— Begin —
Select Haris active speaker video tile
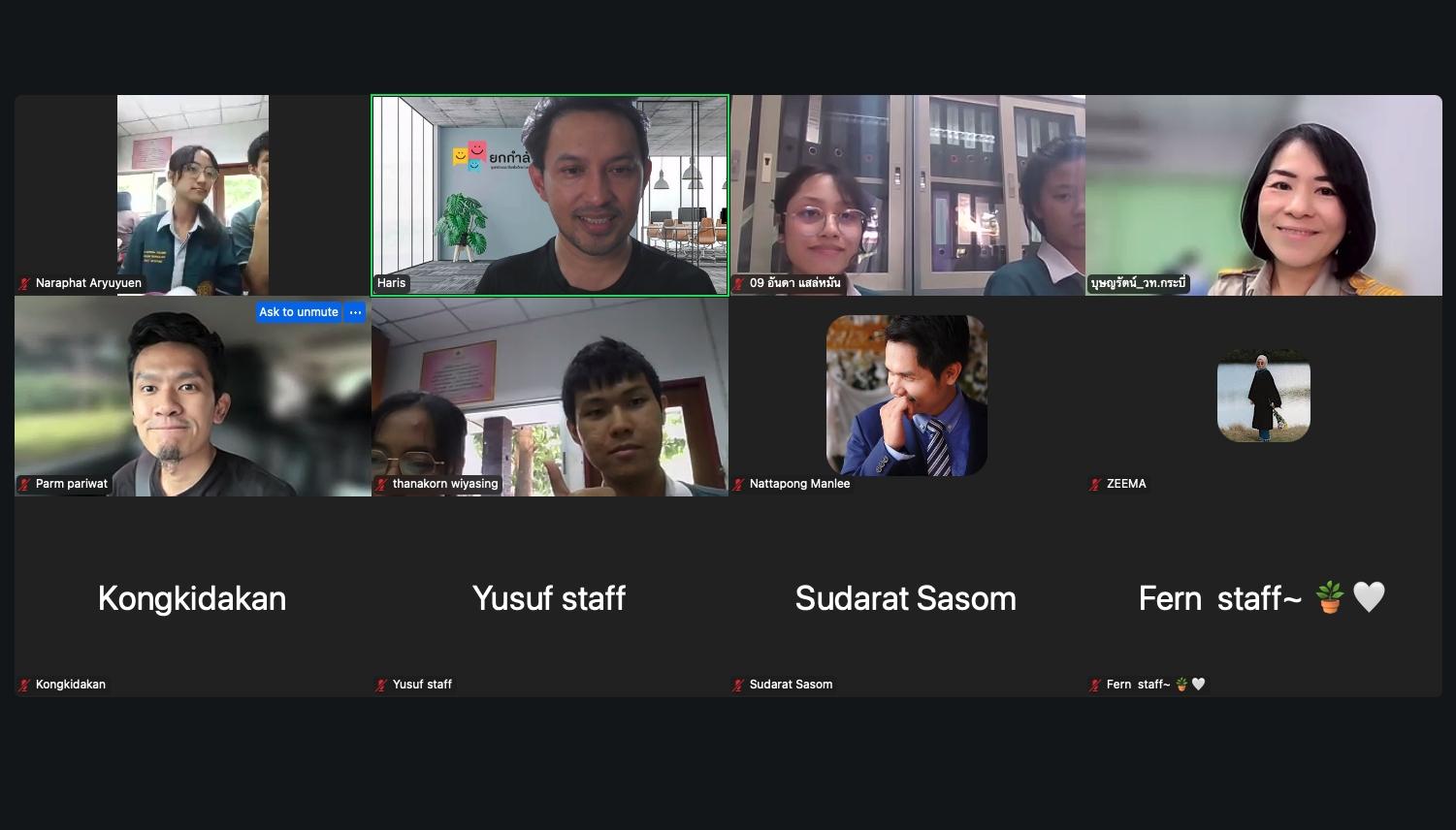 (x=550, y=195)
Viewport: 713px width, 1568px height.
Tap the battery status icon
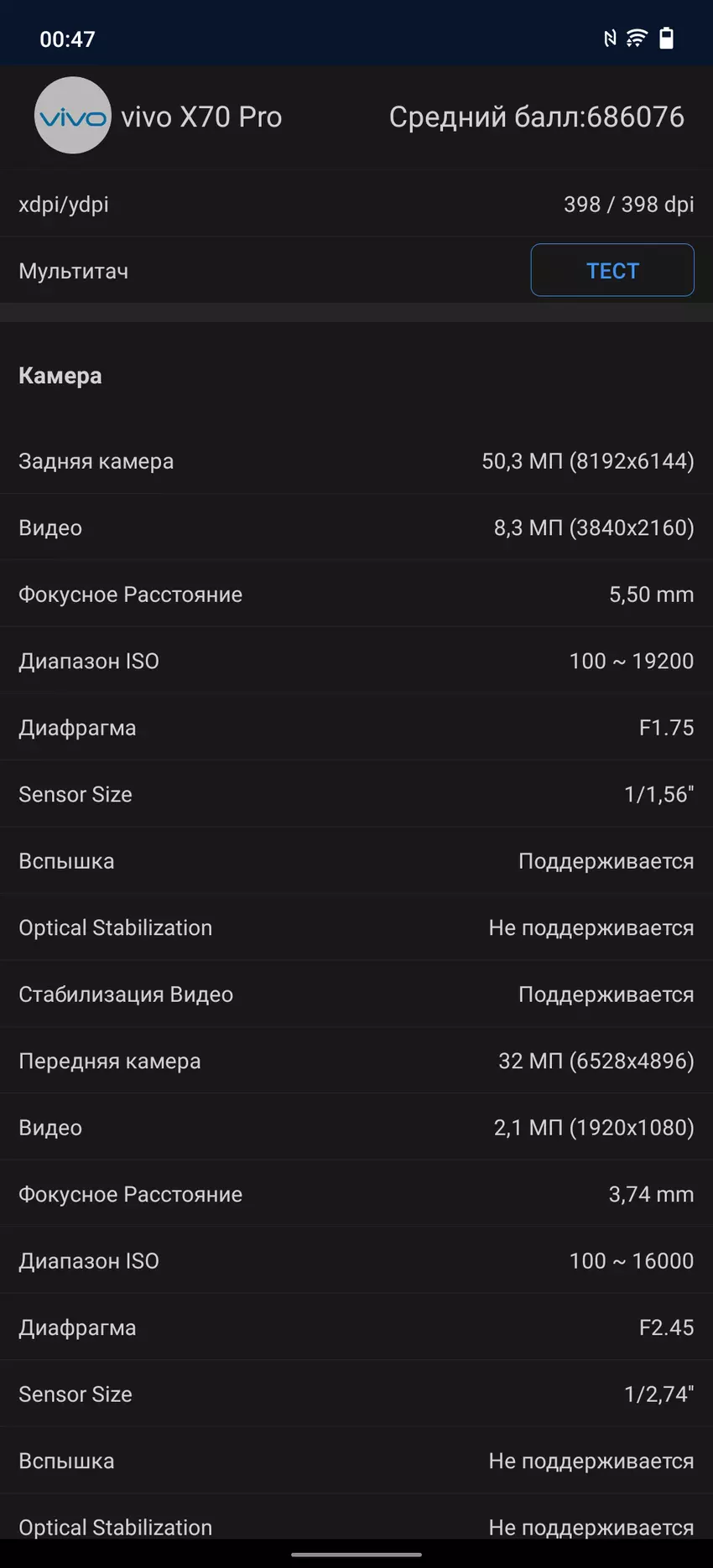[667, 38]
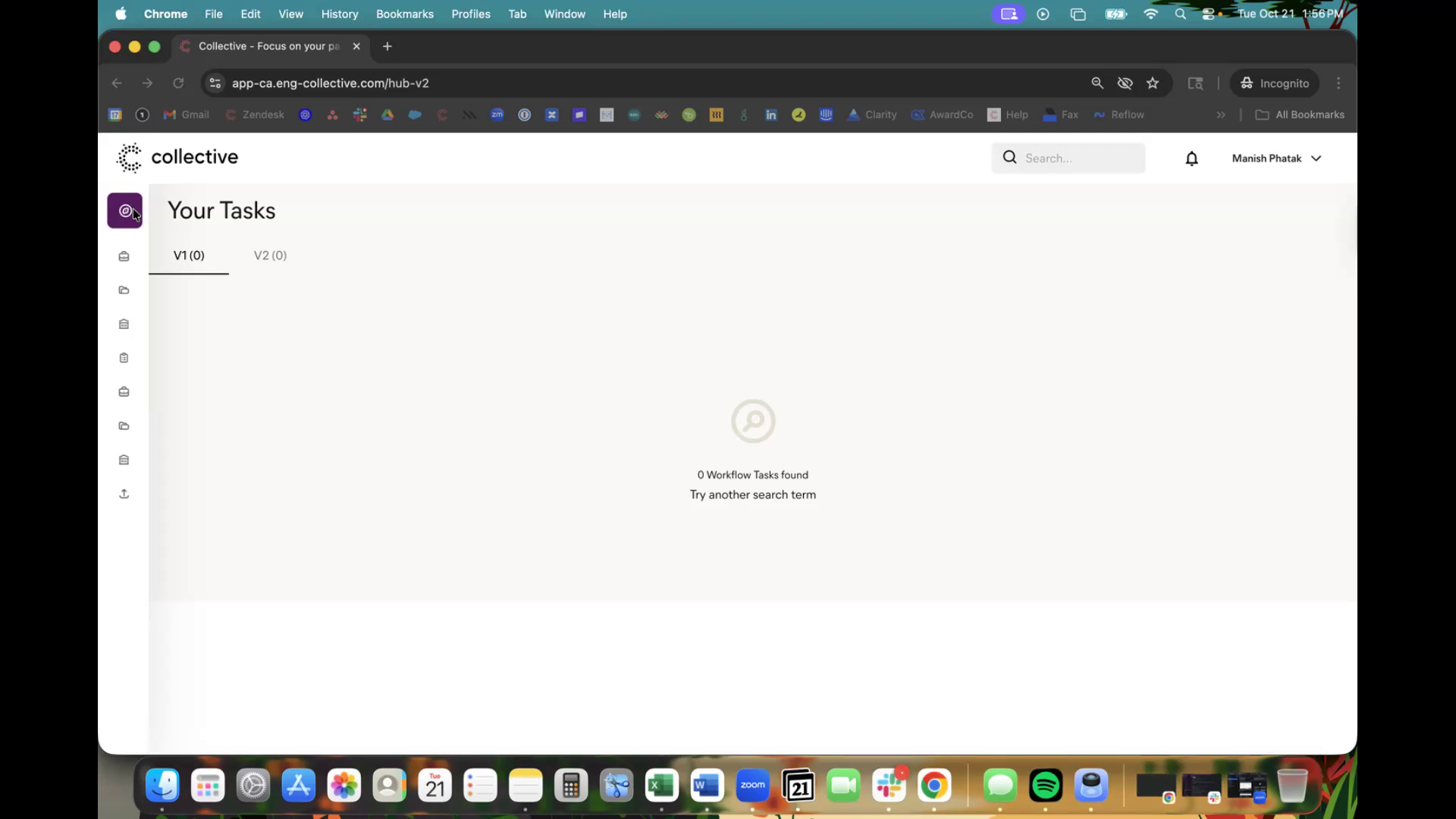The image size is (1456, 819).
Task: Reload the page with the refresh button
Action: (x=178, y=83)
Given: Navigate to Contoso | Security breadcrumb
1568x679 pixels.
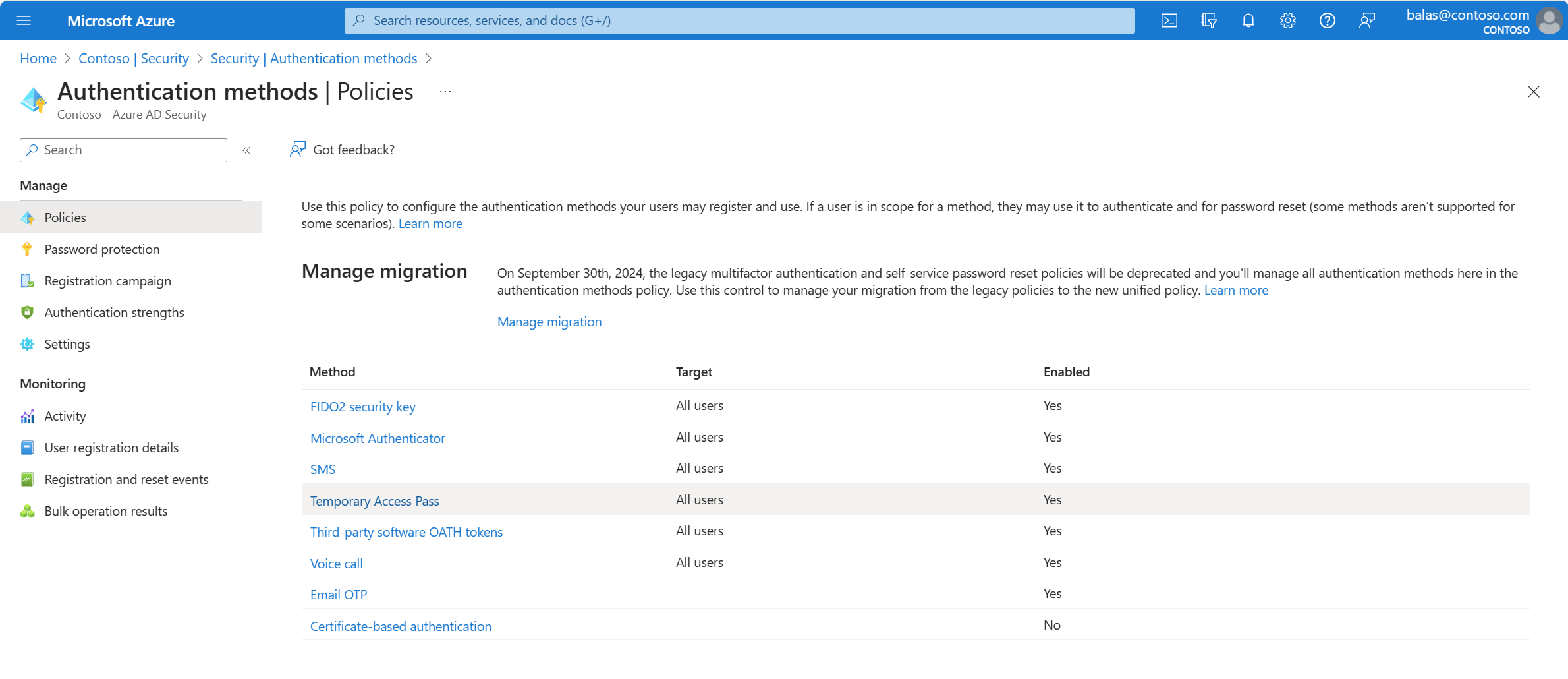Looking at the screenshot, I should tap(133, 59).
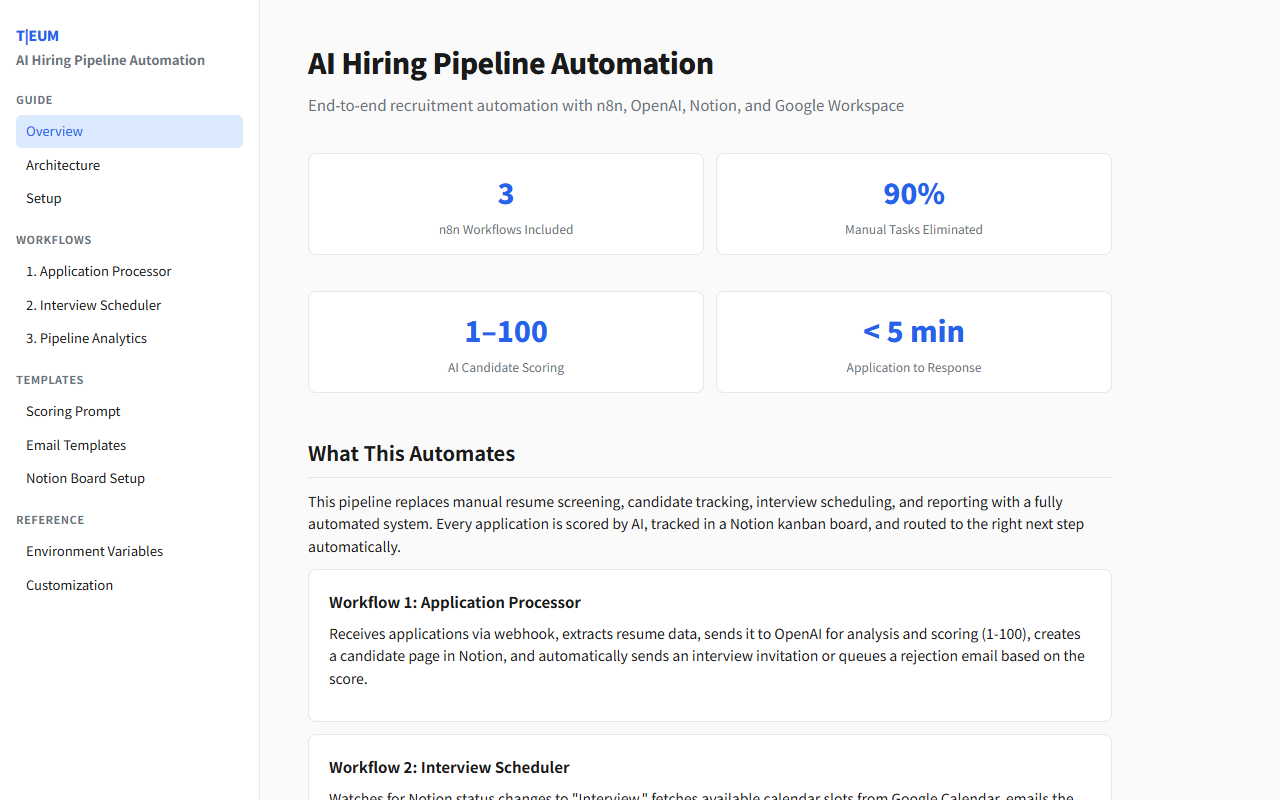This screenshot has width=1280, height=800.
Task: Open the Email Templates page
Action: (x=76, y=445)
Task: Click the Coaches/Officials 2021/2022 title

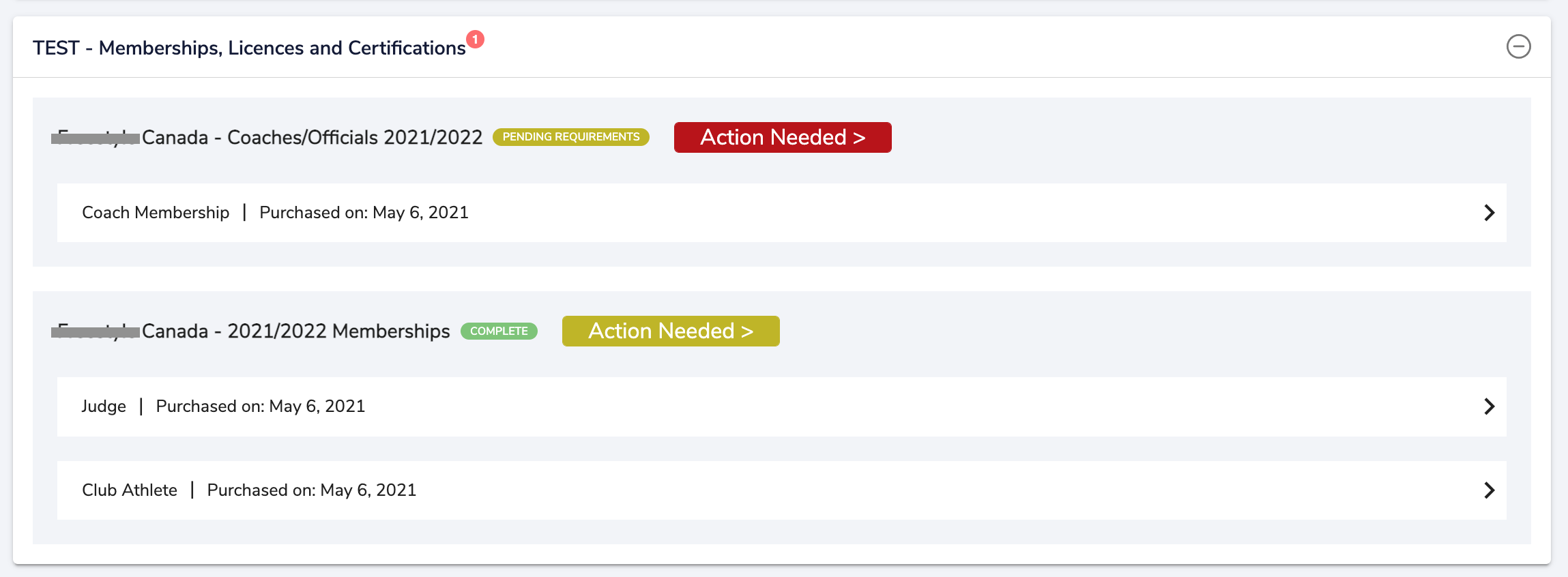Action: point(312,138)
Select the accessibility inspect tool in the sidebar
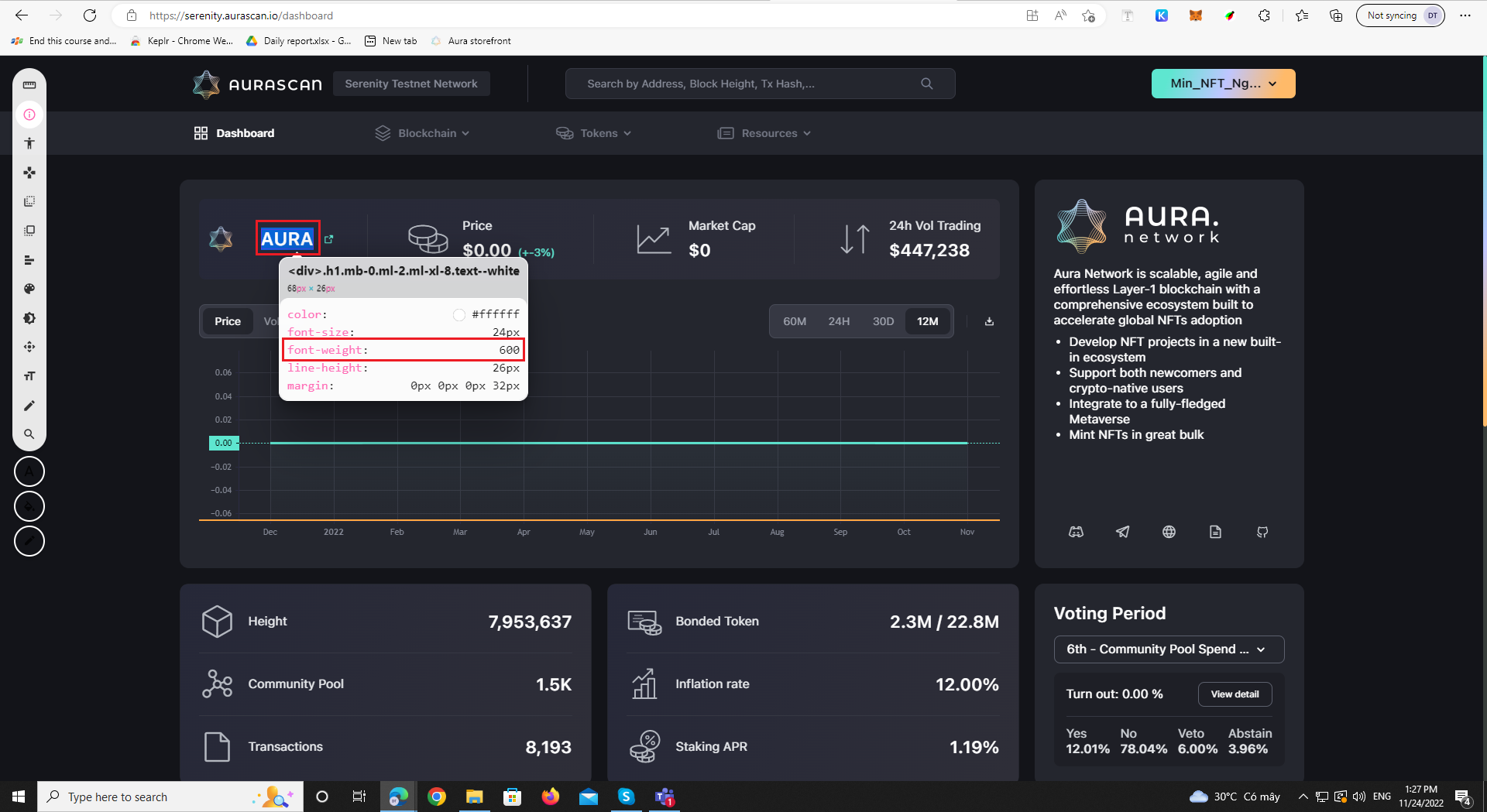 tap(29, 143)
— End —
Rewrite the part of the records that opens with the line containing "Select the accessibility" and runs through the end of the records, requests included, scaling every coordinate in the answers by 0.9 and rounding to whole numbers with halves rounded up. Give only those lines, and leave the pictures out.

Select the accessibility inspect tool in the sidebar
 tap(26, 129)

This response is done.